▶ _Exercise requirements_:
Reproduce the lines of the listing verbatim, from the line containing "Adjust the zoom" through the line containing "Image resolution: width=1163", with both of those lines included.

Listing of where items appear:
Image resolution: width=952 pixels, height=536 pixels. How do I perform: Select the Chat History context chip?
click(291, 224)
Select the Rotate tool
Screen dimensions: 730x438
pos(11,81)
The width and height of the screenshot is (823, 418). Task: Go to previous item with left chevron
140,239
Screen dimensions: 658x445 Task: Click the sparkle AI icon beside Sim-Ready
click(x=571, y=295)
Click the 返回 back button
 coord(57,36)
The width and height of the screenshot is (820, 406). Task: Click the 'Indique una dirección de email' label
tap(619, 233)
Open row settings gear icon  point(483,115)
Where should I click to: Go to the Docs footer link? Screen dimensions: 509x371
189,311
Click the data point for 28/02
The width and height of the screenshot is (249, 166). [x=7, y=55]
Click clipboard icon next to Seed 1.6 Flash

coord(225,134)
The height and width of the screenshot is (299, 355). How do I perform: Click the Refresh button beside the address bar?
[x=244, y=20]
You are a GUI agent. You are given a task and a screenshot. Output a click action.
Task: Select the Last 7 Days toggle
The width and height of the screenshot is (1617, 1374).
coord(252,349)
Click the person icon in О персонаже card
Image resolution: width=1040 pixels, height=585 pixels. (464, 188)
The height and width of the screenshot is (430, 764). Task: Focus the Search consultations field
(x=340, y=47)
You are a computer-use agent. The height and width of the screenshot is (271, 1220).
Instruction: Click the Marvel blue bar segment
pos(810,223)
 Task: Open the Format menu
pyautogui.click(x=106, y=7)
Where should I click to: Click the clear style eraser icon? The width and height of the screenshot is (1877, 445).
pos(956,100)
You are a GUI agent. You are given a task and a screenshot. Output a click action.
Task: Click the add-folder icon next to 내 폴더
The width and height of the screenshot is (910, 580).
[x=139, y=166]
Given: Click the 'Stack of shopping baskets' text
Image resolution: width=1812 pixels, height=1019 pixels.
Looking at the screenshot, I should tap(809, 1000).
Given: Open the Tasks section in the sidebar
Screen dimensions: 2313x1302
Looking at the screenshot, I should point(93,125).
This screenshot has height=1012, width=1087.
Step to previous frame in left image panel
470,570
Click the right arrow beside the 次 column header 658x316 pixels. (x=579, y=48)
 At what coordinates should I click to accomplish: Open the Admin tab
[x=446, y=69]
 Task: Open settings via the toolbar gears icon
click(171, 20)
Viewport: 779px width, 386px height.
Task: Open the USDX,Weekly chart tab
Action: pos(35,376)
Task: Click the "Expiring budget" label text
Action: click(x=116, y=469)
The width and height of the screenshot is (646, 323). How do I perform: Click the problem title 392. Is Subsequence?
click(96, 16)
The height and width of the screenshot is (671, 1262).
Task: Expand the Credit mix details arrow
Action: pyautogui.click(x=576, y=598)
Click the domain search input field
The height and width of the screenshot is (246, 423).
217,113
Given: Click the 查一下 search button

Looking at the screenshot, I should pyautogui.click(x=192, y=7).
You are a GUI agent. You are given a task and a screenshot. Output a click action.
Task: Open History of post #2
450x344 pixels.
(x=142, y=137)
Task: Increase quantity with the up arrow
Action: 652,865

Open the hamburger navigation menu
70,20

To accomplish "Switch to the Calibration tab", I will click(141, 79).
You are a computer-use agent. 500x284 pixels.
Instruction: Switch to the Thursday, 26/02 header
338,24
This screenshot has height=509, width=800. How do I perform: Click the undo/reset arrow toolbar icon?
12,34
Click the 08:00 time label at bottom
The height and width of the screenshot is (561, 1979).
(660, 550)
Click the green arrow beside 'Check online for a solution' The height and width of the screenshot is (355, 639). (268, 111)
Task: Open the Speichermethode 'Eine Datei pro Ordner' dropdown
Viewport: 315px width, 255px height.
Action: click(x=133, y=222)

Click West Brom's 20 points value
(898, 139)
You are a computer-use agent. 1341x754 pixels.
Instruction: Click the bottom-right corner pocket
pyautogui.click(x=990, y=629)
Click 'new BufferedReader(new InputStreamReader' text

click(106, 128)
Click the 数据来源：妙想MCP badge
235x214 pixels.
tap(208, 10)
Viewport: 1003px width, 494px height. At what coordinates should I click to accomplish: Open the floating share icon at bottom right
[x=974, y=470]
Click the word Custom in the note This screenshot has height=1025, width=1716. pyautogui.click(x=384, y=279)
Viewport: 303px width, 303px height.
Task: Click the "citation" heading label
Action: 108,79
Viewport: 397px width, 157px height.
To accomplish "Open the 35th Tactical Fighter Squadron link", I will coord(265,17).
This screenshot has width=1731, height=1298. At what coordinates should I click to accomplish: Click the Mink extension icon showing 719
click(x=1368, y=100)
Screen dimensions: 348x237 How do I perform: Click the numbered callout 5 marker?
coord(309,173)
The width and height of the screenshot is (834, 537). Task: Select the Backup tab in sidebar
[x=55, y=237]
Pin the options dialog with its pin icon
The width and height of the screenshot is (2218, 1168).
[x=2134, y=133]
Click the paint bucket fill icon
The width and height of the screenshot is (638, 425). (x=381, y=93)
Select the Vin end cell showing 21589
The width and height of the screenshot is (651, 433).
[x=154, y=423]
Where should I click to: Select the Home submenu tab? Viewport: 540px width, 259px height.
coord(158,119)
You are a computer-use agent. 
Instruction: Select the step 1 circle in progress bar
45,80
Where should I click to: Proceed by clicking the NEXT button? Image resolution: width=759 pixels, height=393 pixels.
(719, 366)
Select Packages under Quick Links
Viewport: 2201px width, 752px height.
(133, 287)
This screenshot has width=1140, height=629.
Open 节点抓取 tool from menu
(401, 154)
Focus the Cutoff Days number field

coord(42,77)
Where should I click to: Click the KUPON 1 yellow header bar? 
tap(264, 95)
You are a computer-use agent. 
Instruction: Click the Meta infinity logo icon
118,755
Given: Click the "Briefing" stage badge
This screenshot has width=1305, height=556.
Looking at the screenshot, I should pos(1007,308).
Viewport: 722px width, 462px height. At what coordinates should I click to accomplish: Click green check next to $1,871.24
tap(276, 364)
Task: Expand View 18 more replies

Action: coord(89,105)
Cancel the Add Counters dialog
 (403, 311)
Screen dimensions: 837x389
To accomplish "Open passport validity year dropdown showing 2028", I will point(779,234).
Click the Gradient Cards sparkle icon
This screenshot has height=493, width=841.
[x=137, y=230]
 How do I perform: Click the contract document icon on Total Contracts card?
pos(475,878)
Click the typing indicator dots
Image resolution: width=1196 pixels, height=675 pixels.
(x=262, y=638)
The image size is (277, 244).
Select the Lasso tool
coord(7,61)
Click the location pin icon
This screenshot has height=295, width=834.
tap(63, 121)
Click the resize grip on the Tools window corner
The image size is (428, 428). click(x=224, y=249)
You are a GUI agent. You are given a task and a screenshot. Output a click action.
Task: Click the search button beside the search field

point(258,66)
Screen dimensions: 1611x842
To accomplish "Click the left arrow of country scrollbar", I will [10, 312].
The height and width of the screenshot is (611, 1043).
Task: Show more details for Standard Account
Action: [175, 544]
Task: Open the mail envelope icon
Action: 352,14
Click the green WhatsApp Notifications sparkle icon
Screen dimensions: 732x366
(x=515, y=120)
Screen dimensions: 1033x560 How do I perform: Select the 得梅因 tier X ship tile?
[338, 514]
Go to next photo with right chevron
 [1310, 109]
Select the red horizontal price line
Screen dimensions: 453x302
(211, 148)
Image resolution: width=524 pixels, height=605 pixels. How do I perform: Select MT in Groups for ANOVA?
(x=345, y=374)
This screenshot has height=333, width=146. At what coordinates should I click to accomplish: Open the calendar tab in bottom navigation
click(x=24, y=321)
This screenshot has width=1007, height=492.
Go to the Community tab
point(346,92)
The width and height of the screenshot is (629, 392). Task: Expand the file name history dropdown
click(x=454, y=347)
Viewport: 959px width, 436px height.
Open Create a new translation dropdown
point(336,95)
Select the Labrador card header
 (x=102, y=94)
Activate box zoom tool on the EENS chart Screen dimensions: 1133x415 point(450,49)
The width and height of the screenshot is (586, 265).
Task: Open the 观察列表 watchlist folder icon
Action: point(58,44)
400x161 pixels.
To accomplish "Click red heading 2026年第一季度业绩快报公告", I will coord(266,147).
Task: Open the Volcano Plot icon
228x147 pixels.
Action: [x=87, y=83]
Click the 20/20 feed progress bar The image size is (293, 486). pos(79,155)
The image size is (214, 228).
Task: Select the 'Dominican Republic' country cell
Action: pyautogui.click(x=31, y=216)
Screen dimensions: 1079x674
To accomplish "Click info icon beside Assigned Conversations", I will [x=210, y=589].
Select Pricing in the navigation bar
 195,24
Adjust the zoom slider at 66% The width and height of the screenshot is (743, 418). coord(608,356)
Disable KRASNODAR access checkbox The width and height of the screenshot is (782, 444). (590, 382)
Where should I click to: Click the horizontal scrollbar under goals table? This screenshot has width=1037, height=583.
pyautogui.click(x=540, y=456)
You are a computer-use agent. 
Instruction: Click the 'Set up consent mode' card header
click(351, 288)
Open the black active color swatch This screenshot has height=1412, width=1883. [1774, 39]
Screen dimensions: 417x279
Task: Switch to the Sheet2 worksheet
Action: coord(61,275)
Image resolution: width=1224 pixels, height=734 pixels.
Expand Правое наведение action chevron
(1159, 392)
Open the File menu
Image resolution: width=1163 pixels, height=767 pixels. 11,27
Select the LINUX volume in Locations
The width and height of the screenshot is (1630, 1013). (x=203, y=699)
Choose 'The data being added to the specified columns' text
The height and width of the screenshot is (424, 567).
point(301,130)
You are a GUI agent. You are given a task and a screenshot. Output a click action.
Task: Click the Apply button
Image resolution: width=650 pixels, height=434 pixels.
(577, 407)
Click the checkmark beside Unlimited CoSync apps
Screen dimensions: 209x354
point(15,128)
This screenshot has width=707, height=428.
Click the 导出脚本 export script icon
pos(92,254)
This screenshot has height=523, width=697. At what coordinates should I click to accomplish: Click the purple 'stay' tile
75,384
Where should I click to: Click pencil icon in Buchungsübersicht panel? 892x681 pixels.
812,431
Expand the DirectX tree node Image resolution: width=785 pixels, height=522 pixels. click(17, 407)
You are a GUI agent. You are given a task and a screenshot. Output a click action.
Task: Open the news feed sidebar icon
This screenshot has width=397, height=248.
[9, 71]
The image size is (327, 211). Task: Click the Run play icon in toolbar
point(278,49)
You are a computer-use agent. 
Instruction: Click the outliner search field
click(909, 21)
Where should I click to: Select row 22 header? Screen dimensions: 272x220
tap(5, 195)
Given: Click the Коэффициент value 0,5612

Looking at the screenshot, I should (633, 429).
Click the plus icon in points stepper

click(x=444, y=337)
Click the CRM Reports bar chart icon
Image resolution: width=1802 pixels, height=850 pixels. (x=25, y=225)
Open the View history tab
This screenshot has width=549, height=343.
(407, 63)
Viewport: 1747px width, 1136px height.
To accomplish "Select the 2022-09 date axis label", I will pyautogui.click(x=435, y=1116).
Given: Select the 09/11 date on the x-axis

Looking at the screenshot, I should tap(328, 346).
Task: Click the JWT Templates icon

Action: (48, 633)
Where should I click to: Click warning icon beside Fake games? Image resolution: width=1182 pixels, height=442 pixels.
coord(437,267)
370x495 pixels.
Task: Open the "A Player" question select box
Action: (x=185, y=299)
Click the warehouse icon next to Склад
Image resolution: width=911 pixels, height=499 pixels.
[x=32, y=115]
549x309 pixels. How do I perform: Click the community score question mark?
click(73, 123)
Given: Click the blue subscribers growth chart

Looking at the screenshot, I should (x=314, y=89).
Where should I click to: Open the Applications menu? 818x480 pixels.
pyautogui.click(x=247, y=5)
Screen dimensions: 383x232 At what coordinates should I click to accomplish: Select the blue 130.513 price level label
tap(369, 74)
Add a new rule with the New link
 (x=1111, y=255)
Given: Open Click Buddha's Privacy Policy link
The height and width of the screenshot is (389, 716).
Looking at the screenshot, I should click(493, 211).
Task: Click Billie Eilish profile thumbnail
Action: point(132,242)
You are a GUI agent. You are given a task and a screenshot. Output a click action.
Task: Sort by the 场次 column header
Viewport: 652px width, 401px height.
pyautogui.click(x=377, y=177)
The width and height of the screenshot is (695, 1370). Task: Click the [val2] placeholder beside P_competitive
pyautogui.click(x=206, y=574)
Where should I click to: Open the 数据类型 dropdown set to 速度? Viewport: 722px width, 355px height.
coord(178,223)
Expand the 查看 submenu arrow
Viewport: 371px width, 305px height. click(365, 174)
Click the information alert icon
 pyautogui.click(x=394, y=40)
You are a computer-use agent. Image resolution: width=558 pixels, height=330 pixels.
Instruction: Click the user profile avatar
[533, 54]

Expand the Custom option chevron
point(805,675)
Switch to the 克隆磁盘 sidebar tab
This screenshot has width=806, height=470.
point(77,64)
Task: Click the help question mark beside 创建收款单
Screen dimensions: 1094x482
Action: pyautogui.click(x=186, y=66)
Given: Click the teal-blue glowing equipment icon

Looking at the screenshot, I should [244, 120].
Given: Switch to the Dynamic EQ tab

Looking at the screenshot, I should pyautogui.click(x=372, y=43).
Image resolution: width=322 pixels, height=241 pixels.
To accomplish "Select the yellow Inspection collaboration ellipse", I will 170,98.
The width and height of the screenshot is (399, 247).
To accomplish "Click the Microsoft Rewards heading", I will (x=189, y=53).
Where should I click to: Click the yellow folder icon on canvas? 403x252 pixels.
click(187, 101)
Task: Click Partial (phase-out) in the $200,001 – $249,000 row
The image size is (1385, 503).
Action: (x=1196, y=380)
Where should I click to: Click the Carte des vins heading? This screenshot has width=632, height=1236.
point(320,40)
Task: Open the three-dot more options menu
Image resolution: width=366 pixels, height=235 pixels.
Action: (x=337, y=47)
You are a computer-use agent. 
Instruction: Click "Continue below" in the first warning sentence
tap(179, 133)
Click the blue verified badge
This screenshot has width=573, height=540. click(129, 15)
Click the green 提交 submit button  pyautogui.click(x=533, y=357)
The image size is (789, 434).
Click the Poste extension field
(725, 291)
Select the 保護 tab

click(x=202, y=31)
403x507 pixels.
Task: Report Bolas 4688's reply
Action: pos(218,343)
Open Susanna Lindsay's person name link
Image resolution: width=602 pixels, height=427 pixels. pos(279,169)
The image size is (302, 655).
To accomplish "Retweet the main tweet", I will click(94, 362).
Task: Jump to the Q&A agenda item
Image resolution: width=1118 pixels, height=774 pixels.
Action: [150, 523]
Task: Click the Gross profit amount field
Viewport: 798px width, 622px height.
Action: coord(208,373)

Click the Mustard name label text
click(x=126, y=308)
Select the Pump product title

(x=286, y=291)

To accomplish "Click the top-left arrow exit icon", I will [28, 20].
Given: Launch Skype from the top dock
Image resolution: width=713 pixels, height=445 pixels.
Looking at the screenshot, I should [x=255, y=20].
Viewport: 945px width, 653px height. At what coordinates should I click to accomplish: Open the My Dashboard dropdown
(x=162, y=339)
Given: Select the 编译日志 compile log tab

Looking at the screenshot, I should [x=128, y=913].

▶ _Output_:
Adjust the zoom slider at 66% The width and height of the screenshot is (743, 418). coord(608,356)
Disable KRASNODAR access checkbox The width and height of the screenshot is (782, 444). (590, 382)
Where should I click to: Click the horizontal scrollbar under goals table? This screenshot has width=1037, height=583.
pyautogui.click(x=540, y=456)
You are a computer-use agent. 
Instruction: Click the 'Set up consent mode' card header
click(351, 288)
Open the black active color swatch This screenshot has height=1412, width=1883. [1774, 39]
Screen dimensions: 417x279
Task: Switch to the Sheet2 worksheet
Action: coord(61,275)
Image resolution: width=1224 pixels, height=734 pixels.
Expand Правое наведение action chevron
(1159, 392)
Open the File menu
Image resolution: width=1163 pixels, height=767 pixels. 11,27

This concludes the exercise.